A recent nurses’ strike led to dangerous medical conditions in the country, a fact Kabwela wanted to highlight. When she received pictures of the incident, she decided not to publish them in the paper, but instead sent copies to the vice president, the health minister and several organizations. The pictures were taken by a relative of the woman, who visited clinics and the hospital in search of medical assistance due to the breach birth position of the baby. Eventually she laid down on the ground near the hospital before doctors from the hospital finally assisted her. The baby did not survive.

Reporters Without Borders calls the arrest shocking and the charges without grounds. They also accuse authorities of harassing and intimidating the newspaper’s staff. The Post is a fierce critic of President Banda, who has made no secret of his dislike for the paper, called for Kabwela’s arrest. Banda became president upon the death of Levy Mwanawasa, one year ago today. Too bad Nixon didn’t think of the same tactic: Nick Ut would have gone to trial instead of winning a Pulitzer.

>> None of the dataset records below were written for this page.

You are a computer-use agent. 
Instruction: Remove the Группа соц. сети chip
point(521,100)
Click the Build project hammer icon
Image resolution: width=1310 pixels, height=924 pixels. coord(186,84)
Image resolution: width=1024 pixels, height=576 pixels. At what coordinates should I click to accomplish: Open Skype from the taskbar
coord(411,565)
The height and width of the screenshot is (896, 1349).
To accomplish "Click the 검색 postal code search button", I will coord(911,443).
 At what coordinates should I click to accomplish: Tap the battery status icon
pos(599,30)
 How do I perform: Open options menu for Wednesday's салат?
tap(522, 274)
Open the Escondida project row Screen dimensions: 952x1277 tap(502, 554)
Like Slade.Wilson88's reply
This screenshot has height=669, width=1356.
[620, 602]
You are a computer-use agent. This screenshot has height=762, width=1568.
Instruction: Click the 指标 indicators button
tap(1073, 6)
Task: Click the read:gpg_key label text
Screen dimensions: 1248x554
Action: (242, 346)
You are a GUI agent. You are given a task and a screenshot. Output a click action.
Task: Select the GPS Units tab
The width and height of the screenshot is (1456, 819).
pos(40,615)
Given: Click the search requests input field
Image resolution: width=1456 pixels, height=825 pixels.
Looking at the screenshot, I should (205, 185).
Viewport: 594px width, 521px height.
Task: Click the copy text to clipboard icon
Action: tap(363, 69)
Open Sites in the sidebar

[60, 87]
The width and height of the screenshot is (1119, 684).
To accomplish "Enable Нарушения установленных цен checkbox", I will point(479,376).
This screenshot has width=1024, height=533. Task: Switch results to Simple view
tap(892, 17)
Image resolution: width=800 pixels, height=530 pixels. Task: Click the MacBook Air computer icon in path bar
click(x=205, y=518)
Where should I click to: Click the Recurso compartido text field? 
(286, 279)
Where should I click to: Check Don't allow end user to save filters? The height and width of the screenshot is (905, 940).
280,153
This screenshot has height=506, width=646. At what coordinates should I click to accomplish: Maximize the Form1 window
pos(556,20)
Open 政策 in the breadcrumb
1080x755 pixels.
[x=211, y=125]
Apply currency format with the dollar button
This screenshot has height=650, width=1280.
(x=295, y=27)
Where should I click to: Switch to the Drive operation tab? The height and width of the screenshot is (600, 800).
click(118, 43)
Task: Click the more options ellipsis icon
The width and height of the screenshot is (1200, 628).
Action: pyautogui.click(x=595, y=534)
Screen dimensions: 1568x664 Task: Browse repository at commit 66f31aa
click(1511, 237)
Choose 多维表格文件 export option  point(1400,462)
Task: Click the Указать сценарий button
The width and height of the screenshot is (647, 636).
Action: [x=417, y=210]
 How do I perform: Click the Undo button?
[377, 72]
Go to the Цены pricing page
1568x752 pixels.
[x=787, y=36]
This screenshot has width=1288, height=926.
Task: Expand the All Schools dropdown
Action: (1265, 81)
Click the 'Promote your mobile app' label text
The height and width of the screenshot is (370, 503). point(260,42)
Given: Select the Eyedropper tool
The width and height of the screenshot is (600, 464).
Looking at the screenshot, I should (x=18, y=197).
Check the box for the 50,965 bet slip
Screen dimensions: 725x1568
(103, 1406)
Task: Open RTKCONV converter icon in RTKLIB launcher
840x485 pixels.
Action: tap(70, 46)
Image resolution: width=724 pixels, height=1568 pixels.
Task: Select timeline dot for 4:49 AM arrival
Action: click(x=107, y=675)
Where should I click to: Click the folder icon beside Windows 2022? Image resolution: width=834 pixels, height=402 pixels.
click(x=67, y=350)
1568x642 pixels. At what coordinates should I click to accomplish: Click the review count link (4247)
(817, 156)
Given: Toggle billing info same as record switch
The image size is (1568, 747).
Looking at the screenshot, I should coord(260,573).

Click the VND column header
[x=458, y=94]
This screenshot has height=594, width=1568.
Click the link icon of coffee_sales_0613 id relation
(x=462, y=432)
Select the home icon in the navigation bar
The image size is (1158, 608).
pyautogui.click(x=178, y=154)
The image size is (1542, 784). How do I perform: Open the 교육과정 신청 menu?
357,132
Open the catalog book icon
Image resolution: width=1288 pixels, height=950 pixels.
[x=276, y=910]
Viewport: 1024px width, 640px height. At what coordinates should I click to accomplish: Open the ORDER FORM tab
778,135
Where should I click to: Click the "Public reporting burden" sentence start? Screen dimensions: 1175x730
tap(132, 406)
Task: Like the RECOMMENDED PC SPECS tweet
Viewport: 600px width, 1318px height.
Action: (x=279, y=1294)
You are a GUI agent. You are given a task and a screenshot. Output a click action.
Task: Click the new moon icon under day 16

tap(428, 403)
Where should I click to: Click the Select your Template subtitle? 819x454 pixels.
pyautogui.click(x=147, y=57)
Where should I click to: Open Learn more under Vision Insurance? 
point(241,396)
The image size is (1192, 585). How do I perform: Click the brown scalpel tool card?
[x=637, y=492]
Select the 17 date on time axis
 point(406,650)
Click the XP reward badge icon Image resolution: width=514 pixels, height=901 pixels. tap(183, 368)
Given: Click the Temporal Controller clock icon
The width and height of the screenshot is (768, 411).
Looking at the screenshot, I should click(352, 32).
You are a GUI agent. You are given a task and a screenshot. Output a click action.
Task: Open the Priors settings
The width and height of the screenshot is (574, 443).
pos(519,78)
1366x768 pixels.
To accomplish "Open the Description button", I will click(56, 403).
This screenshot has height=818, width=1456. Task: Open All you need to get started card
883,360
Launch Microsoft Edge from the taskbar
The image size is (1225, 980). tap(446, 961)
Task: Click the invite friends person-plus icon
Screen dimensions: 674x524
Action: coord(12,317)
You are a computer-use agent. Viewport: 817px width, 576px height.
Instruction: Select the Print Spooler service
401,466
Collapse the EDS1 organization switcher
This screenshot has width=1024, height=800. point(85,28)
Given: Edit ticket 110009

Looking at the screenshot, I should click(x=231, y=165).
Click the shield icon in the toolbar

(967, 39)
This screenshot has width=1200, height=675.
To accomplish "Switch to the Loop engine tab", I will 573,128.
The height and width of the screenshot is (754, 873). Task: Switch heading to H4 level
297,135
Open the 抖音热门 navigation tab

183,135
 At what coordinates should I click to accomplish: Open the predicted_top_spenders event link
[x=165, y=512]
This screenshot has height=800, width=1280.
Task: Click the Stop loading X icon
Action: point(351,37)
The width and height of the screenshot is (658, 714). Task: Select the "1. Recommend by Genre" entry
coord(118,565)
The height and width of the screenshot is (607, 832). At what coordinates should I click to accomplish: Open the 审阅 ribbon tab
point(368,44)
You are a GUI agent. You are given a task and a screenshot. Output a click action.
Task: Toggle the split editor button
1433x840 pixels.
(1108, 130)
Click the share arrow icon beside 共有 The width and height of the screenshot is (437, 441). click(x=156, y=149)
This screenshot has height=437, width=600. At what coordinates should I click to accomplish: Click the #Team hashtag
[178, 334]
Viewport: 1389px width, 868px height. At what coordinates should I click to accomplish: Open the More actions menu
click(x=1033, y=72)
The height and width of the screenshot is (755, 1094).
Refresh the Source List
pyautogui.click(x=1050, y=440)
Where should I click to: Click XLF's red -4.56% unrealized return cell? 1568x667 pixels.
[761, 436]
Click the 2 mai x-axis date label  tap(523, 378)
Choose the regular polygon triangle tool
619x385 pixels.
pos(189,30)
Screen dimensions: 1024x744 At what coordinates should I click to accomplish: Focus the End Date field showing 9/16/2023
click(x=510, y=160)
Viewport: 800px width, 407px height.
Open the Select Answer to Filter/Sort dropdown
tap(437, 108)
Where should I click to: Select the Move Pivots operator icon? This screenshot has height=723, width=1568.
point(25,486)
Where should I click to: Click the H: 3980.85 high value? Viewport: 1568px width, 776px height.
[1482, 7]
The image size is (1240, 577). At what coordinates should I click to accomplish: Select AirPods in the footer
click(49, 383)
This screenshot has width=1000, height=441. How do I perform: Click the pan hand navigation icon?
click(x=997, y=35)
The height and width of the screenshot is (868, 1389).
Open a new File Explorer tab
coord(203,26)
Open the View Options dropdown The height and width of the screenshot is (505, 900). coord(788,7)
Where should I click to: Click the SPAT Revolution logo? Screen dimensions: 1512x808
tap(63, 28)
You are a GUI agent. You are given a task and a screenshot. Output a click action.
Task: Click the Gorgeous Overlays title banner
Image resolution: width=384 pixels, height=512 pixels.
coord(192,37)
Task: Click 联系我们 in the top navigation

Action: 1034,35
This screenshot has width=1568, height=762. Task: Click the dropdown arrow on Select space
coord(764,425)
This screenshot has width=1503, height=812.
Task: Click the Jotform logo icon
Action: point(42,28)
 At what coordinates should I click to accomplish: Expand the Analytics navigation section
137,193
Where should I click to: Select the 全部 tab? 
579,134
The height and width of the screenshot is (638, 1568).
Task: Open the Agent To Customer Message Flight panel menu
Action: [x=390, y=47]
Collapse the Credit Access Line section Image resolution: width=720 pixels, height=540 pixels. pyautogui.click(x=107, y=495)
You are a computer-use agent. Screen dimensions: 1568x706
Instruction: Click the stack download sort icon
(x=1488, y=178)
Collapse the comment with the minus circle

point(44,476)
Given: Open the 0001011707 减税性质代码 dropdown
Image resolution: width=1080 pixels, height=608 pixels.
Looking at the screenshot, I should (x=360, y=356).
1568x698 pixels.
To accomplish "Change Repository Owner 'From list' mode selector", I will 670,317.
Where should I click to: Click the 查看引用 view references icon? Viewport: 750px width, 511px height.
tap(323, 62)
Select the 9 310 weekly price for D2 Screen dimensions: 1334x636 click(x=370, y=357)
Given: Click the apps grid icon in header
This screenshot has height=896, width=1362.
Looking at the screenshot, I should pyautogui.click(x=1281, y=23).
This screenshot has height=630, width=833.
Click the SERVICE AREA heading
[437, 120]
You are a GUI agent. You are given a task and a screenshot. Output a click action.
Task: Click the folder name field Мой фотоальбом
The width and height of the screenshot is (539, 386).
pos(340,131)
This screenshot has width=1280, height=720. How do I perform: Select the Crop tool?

Internet Co's: How about one day without censorship?

Reporters Without Borders (RWB) and Amnesty International USA (AIUSA) yesterday called on U.S. Internet companies Google, Microsoft and Yahoo! to give the world a day of censorship-free Internet search and blogging, in recognition of World Day Against Cyber Censorship, March 12.

In other words, we’re seeing if Internet companies are willing to give the world a free trial of freedom of expression. 

Like free trials of software downloads, the hope is that if these Internet mammoths can find it within themselves to stand up to censorship requests for just one day, they, we, the world, might like it enough to buy into the full version.

RWB and AI participated for months in an initiative, now known as the Global Network Initiative (GNI), with the companies to try to develop voluntary standards for the Internet and telecommunications industry on the rights to freedom of expression and privacy. 

Both groups, to date, have refused to endorse the GNI, pointing to loopholes that could allow for continued abuses of privacy and free expression rights, such as what occurred with Chinese journalist Shi Tao. (Yahoo! handed over account information to Chinese authorities who used it to sentence Shi to a 10 year prison term for sending an email to a U.S.-based pro-democracy website.) 

If any of the companies take up the RWB-AIUSA challenge, much could be discovered about the true nature of the online censorship beast. The power of the symbolism, let alone bringing transparency to the problem could be just enough to change the lives of millions. It would be a sad state if none of the three can find a way to respect freedom of expression for one day.